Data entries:
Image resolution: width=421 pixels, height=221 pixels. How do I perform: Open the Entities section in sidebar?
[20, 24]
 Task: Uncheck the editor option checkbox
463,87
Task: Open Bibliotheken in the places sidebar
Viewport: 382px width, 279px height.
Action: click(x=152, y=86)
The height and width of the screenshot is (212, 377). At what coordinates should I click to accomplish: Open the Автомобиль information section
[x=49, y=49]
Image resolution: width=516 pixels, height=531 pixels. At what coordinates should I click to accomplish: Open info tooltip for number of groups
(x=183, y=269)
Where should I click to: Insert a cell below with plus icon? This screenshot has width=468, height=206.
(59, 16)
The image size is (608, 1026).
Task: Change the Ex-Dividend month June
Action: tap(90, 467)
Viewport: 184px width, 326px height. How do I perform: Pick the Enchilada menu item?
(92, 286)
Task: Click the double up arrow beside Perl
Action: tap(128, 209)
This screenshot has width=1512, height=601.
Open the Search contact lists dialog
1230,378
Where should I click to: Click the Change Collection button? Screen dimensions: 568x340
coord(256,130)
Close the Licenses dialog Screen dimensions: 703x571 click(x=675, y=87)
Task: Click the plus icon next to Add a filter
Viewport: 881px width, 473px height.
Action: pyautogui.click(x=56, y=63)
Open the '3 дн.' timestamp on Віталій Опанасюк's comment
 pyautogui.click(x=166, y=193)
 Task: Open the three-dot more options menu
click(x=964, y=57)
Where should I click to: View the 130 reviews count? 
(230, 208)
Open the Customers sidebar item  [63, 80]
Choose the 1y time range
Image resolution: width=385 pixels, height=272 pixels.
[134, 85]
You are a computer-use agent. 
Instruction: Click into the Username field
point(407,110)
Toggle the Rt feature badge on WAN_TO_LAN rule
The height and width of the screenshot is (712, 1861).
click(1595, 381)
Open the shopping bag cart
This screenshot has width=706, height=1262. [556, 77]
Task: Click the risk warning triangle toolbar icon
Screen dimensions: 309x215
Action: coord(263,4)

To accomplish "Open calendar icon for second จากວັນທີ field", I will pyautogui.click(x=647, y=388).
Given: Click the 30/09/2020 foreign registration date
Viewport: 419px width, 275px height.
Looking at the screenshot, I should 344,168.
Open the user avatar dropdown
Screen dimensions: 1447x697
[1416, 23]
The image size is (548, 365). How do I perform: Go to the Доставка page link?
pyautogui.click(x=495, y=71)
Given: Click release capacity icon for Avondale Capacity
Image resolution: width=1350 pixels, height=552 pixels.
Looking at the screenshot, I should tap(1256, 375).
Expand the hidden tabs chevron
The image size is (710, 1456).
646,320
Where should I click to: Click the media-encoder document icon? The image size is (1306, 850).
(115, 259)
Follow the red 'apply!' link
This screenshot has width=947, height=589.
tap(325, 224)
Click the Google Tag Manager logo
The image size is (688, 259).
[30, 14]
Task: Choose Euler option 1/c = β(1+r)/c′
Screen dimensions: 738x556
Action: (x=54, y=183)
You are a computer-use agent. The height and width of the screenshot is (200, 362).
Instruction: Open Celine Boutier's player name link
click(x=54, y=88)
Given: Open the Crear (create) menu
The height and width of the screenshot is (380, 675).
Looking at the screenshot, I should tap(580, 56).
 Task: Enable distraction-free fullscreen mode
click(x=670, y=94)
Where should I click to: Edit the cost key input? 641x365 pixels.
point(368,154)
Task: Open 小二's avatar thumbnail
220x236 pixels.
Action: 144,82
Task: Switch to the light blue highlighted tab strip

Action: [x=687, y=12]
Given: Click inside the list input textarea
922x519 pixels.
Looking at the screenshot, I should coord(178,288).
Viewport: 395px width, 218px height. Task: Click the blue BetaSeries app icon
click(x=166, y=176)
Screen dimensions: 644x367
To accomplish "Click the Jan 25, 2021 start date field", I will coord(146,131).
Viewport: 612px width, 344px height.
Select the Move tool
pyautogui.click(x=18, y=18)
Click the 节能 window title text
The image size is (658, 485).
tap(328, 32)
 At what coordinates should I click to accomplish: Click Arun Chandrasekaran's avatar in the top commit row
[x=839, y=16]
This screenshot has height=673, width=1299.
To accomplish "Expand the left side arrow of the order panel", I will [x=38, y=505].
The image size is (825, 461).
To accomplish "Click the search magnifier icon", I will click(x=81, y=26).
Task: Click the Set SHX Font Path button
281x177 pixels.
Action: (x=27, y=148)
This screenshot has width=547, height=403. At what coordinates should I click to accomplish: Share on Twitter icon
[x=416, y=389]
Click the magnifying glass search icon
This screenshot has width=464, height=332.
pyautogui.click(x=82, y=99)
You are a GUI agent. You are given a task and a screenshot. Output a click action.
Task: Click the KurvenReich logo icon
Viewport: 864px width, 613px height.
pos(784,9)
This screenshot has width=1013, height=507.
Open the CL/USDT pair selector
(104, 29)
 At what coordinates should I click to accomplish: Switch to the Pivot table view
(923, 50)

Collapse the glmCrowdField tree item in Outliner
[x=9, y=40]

[What the exercise asks]
Nothing but the lines from the one holding "Click the magnifying glass search icon" to the end of the entries should be output, each exactly as it appears.

[Task output]
Click the magnifying glass search icon
This screenshot has width=464, height=332.
pyautogui.click(x=82, y=99)
You are a GUI agent. You are given a task and a screenshot. Output a click action.
Task: Click the KurvenReich logo icon
Viewport: 864px width, 613px height.
pos(784,9)
This screenshot has width=1013, height=507.
Open the CL/USDT pair selector
(104, 29)
 At what coordinates should I click to accomplish: Switch to the Pivot table view
(923, 50)

Collapse the glmCrowdField tree item in Outliner
[x=9, y=40]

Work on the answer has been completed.